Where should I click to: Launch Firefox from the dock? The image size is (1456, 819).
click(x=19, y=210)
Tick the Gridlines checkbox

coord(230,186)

* * *

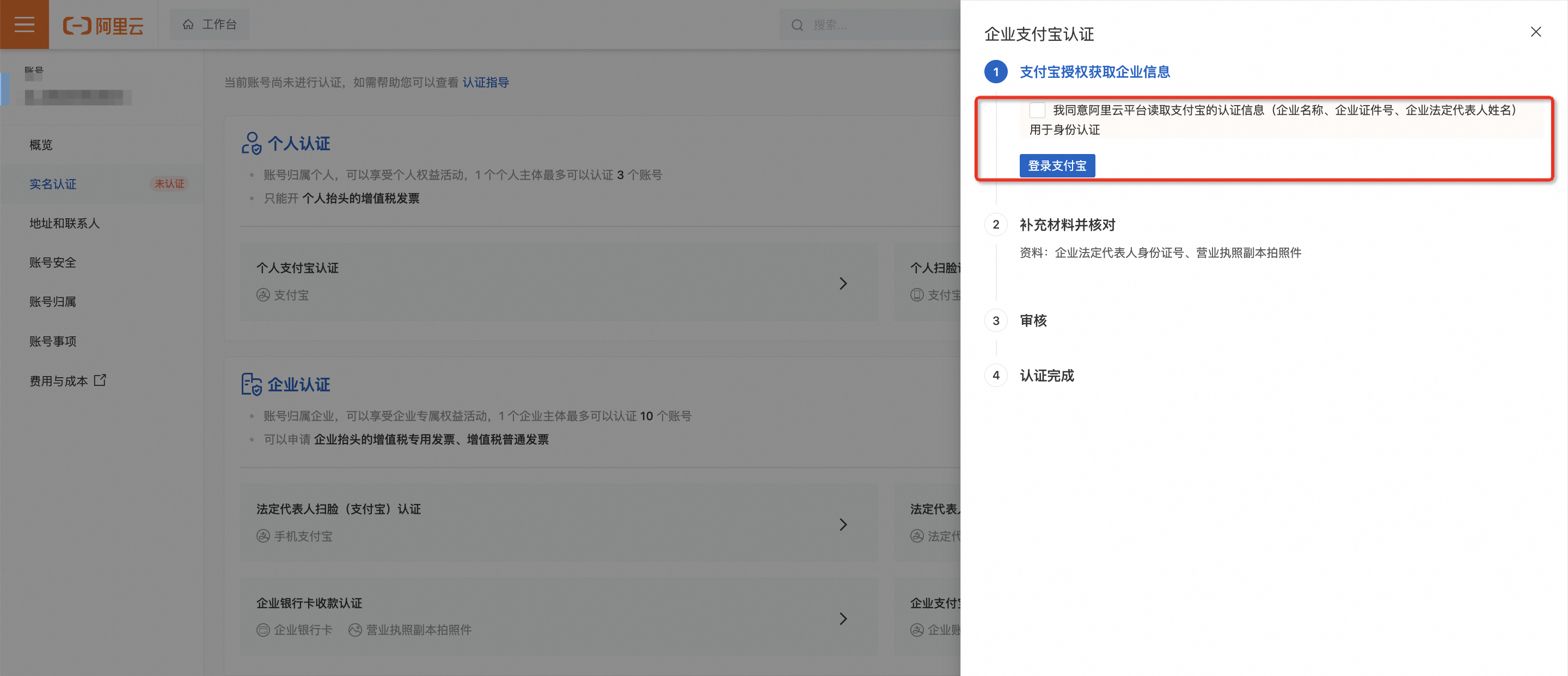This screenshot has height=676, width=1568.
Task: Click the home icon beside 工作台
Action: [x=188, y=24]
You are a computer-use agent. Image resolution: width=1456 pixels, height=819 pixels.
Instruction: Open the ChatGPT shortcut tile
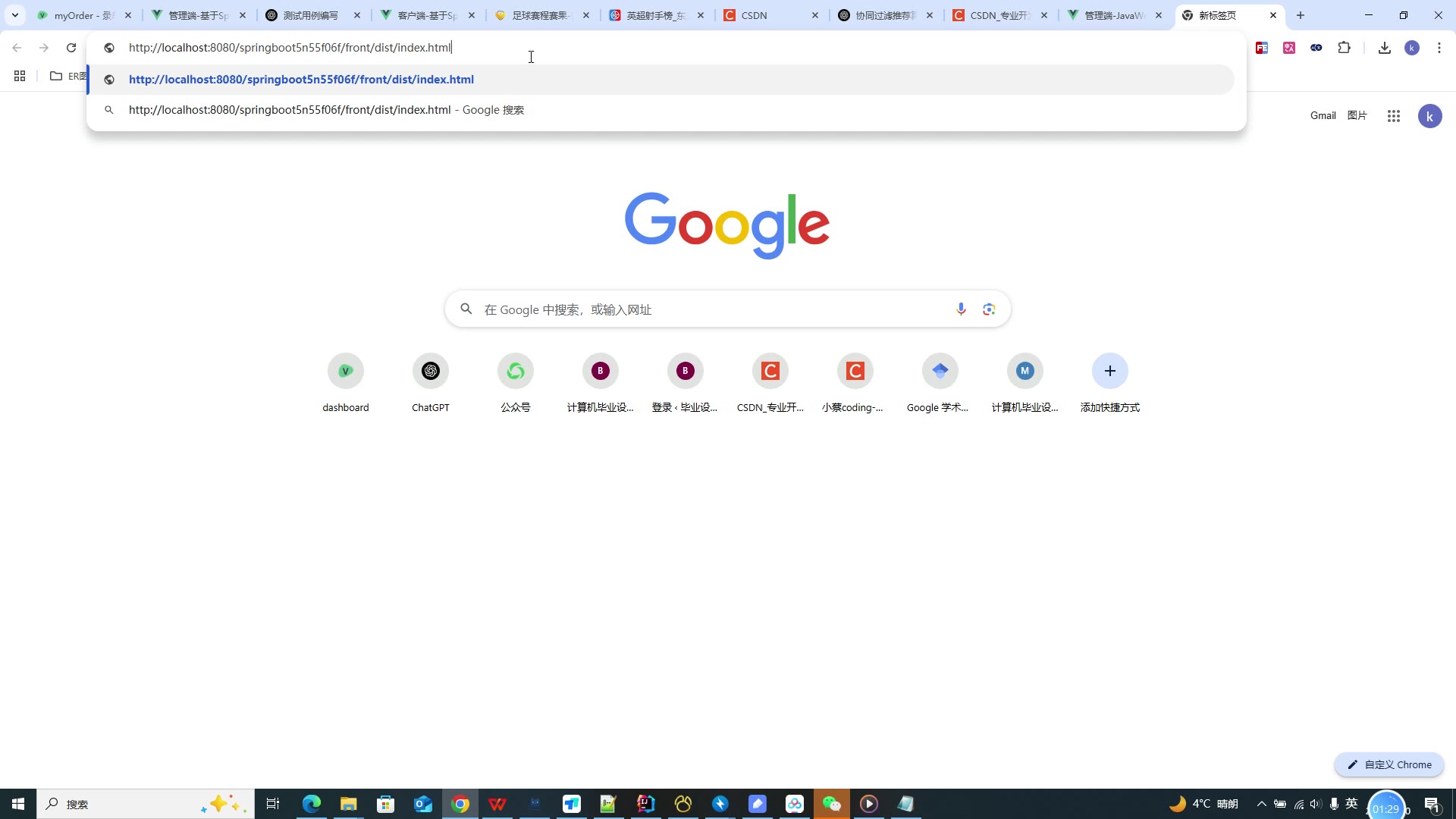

==

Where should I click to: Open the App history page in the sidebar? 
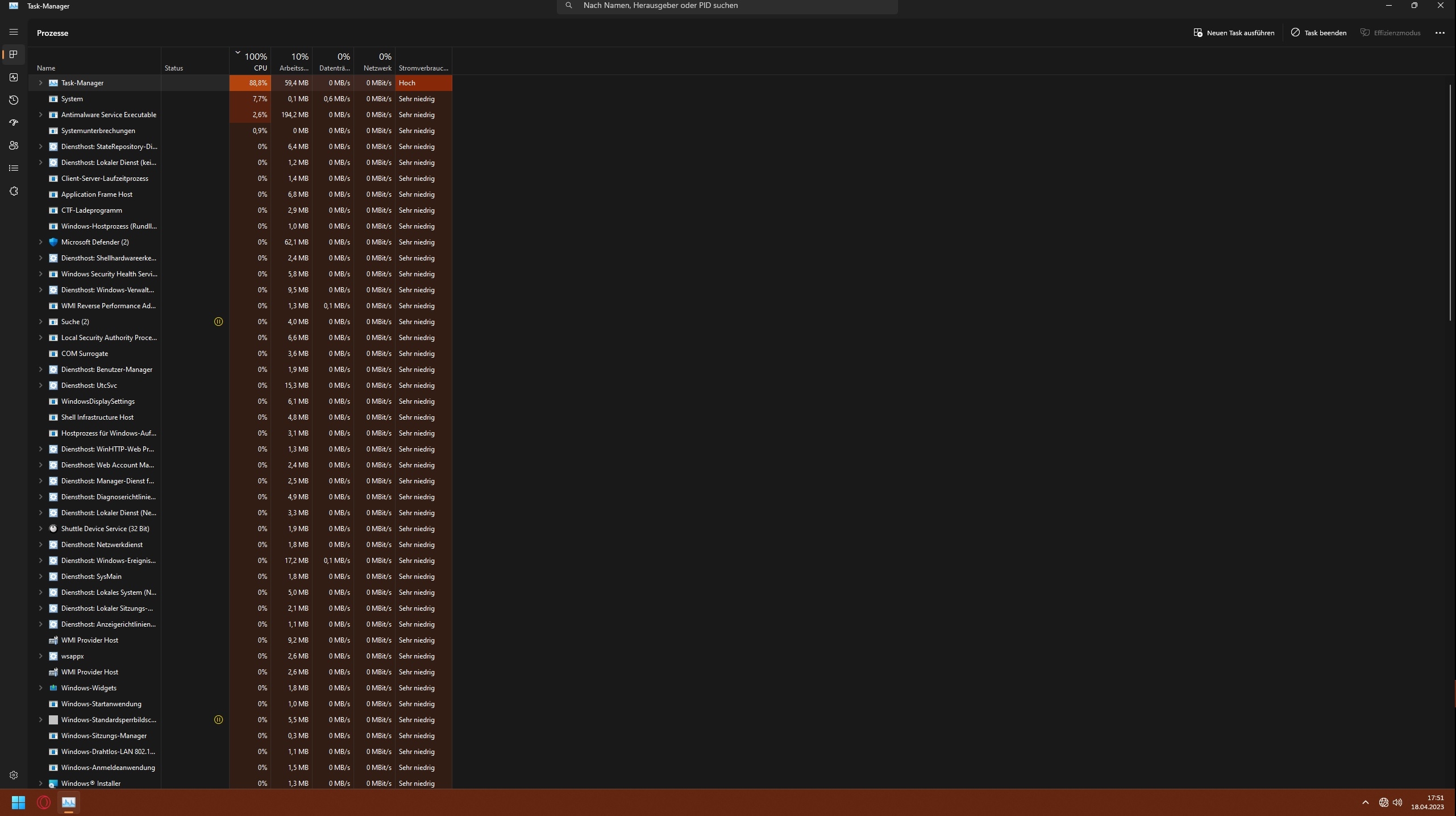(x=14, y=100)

(Exercise brief)
Return a word-for-word copy of the lines above from the one holding "You are a computer-use" through the one holding "Instruction: Open the ChatGPT shortcut tile", with both of them included and nothing besides.

(Finished exercise)
You are a computer-use agent. Image resolution: width=1456 pixels, height=819 pixels.
Instruction: Open the ChatGPT shortcut tile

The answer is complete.